** Input data **
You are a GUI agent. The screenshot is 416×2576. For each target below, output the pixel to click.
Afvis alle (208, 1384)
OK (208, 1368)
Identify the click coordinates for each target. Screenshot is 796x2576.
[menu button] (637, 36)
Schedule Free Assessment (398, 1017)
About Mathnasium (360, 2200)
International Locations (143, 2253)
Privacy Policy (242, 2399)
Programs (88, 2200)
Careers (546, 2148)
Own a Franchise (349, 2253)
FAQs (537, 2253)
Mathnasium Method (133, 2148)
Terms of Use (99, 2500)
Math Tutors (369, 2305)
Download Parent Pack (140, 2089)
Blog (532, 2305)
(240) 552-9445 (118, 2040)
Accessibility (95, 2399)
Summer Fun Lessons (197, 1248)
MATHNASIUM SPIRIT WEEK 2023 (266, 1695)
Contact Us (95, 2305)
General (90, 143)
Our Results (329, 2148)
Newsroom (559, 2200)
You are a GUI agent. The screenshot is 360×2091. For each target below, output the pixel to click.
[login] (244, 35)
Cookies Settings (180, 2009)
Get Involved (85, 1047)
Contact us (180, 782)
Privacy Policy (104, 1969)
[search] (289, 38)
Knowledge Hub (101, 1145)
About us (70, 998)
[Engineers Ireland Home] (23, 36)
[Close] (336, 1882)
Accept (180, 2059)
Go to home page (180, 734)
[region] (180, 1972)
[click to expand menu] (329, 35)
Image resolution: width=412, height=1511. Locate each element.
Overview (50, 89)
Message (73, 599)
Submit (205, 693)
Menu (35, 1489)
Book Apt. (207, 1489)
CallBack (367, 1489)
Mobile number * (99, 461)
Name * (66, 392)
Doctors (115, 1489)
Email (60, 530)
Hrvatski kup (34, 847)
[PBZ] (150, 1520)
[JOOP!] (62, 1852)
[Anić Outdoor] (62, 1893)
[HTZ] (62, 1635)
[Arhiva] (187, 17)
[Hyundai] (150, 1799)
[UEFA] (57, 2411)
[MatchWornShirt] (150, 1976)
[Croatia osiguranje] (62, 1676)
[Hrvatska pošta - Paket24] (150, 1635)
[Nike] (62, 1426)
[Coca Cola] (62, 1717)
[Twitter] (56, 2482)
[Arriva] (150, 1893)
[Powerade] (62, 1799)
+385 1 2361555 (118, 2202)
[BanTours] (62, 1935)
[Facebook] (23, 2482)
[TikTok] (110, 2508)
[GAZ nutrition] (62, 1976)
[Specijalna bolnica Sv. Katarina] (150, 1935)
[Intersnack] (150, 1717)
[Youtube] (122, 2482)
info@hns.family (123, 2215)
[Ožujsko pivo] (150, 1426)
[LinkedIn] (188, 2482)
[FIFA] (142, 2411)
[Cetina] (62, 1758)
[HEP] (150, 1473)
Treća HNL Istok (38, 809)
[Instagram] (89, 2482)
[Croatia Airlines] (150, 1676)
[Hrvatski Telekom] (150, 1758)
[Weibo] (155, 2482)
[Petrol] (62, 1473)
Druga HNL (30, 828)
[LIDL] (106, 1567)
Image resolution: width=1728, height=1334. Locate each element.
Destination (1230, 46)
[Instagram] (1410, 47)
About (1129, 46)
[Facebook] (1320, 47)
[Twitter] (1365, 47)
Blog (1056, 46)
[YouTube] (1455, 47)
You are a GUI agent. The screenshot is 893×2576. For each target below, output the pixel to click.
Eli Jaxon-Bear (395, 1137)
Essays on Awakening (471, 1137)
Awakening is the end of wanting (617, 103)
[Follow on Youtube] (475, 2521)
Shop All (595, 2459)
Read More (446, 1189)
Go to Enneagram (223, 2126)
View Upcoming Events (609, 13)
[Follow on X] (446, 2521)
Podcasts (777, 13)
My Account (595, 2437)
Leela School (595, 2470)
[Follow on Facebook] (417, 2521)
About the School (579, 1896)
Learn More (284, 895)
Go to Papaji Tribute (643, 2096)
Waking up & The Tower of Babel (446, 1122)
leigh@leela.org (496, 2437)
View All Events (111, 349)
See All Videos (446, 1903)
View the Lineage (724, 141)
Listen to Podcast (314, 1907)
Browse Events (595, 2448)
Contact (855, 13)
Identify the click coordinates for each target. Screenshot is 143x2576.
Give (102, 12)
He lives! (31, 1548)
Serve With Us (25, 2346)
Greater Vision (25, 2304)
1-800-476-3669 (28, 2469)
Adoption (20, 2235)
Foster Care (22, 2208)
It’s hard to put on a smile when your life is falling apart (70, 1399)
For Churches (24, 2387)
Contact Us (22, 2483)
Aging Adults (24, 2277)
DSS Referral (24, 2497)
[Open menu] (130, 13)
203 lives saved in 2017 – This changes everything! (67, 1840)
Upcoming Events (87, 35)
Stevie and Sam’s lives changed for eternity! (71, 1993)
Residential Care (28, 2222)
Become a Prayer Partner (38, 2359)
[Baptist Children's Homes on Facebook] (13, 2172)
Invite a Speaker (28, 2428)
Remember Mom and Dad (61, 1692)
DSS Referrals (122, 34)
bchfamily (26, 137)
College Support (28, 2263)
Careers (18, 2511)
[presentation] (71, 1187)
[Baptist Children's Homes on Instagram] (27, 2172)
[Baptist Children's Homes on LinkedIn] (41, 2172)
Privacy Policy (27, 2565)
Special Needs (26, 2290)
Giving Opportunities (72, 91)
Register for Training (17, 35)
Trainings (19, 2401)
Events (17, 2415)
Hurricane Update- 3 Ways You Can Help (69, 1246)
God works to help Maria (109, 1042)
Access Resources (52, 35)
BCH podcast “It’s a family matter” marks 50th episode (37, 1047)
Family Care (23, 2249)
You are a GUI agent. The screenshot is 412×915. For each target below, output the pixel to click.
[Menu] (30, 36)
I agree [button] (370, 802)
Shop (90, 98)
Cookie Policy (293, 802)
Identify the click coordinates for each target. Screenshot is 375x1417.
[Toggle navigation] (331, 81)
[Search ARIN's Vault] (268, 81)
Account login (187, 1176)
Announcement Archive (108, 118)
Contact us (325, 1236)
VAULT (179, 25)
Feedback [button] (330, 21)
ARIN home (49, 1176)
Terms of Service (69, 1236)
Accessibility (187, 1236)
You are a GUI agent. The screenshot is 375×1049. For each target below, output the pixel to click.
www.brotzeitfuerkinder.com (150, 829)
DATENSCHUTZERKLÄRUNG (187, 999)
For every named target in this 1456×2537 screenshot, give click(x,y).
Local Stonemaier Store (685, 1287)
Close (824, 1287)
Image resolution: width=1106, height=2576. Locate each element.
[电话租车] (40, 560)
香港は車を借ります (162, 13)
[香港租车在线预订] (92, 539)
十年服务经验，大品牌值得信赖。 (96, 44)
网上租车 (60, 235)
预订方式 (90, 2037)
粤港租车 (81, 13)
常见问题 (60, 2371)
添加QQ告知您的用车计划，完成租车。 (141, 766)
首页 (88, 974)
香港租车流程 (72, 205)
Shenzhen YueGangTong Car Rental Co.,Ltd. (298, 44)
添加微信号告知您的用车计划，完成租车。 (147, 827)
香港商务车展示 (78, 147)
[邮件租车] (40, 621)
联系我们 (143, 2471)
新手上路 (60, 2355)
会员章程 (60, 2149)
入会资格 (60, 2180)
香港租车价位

** Task to complete **
Search the material above for the word "Homes", then copy out each line that has it.

** Exercise answer **
[Baptist Children's Homes on Facebook] (13, 2172)
[Baptist Children's Homes on Instagram] (27, 2172)
[Baptist Children's Homes on LinkedIn] (41, 2172)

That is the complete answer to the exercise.